SURRENDER HAS A PRECISE protocol. Cavender and Descheneaux each asked for volunteers willing to carry a white flag to the German lines. The 422nd’s man, Major William J. Cody Garlow, had impeccably American bloodlines; William “Buffalo Bill” Cody was his grandfather. Holding two handkerchiefs, Garlow, who spoke no German, arrived at the enemy front east of Schönberg. After much gesturing, a German lieutenant and a small patrol agreed to accompany Garlow to the 422nd command post. “If this is a trick, Major, you’re dead,” the German declared, jabbing Garlow with a machine pistol. On the ridge, Descheneaux saluted his foe and said firmly, “The troops are ready to surrender.” Cavender’s regiment followed suit, and at sunset the men began to file down the steep slope and into captivity.

The 106th Division had been in the line nine days; four days of combat had shredded it. The mass surrender—some 7,000 men—marked the worst blow to the U.S. Army in the European campaign. Save for the fall of Bataan, it was the largest surrender by American troops since the Civil War, and an undeniable disaster. Manpower was the most grievous loss, but a unit comprises more than soldiers. Like all World War II divisions, the 106th had tanks, artillery, and a fleet of motorized transport. In the entire war the United States formed only 89 divisions, compared to the Germans’ hundreds and over a thousand for the Soviets. The U.S. Army never seemed to have enough divisions, and now it had one division less.

Certainly, the 422nd and 423rd regiments of the Golden Lions fought clumsily, inadequate on defense and hopeless in attack. Their inexperienced officers, buffaloed by events into thinking that the best response to disaster was standing pat, let those men down. Colonels Descheneaux and Cavender acted resolutely only once—when they decided to surrender. General Jones ended his troubled divisional command with what was listed officially as a “heart attack” on December 23, five days after he left the front. Jones’s cardiac event did not come out of nowhere, and perhaps his ill health contributed to the 106th’s travails. But did he really have a heart attack? Historian Charles Whiting, an authority on the Bulge, has speculated that the official story may have been a “polite fiction” designed to mask a general’s—and by extension, the army’s—abject battlefield failure. Whiting closed his analysis on a sympathetic note.

“Perhaps it is not politic to inquire any further,” the historian wrote. Whether as a result of stress, nervous collapse, or simply the realization that he had failed as a commander, Jones was “a casualty of the battle just as surely as if he had been struck by a bullet,” Whiting suggested. And perhaps he was. Among the new POWs was a staff officer in the 423rd Regiment, First Lieutenant Alan W. Jones Jr., the general’s son.

Aus Auftrag und Lage entsteht der Entschluss,” reads an old German military proverb. “Out of the mission and the situation arises the decision.”
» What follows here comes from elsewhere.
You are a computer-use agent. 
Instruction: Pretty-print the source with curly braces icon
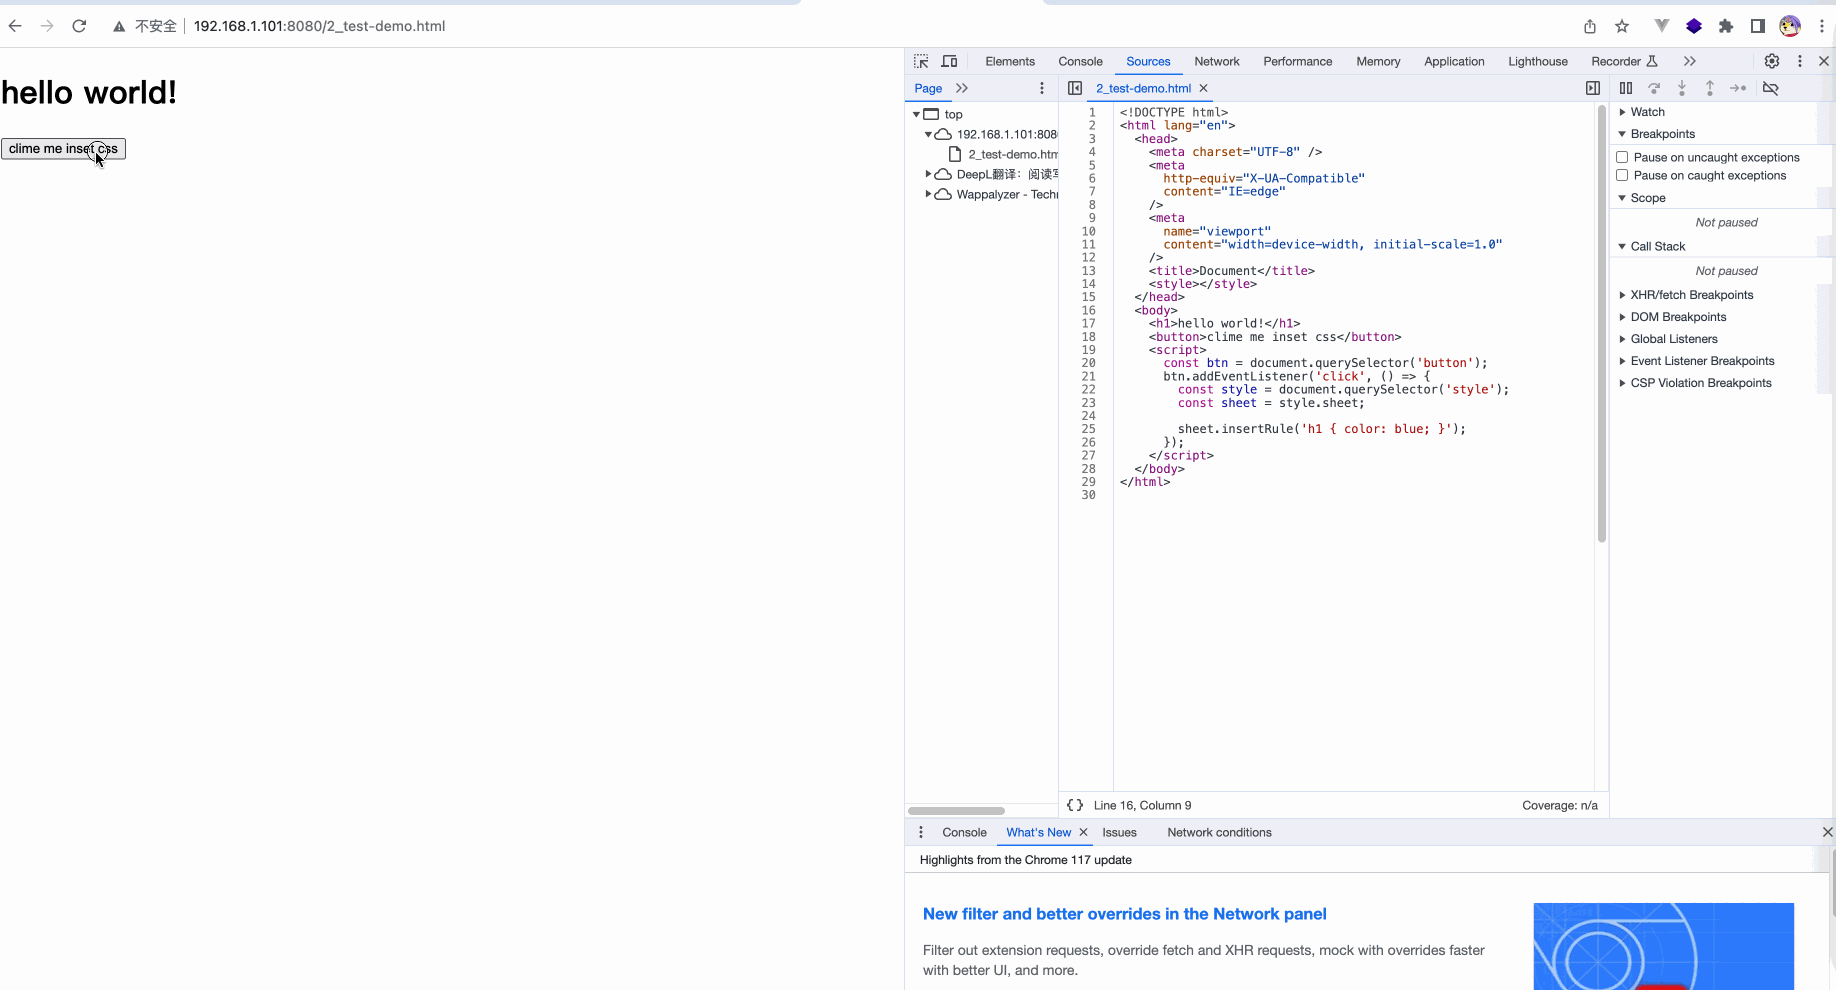(1075, 805)
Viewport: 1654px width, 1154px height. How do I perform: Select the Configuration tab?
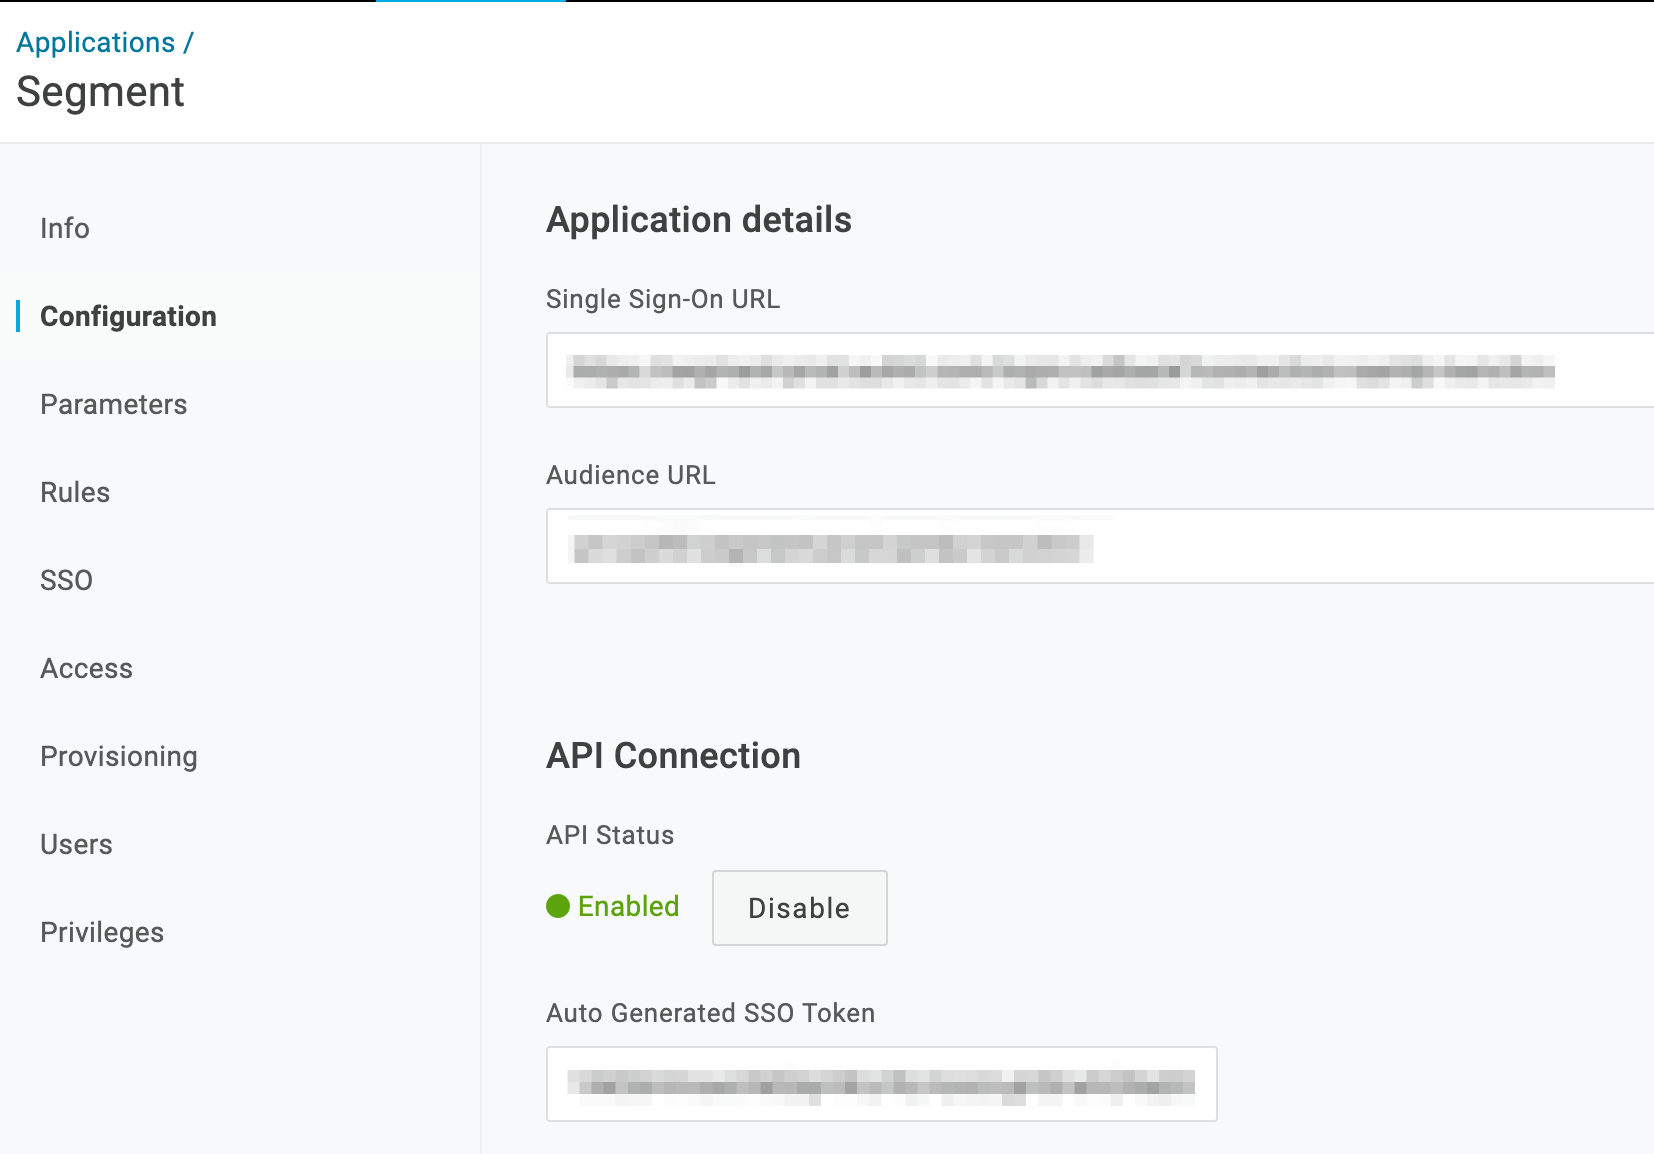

In the Ardennes, situation upon situation tested men, finding some valiant and others wanting. In due course, American soldiers reached inside themselves for the strength to throw back the Germans and claim an epic victory. But World War II was reality, not literature, and even big wins had moments of doubt and pain. The Battle of the Bulge ended well, but no account of that struggle should forget the 106th Division.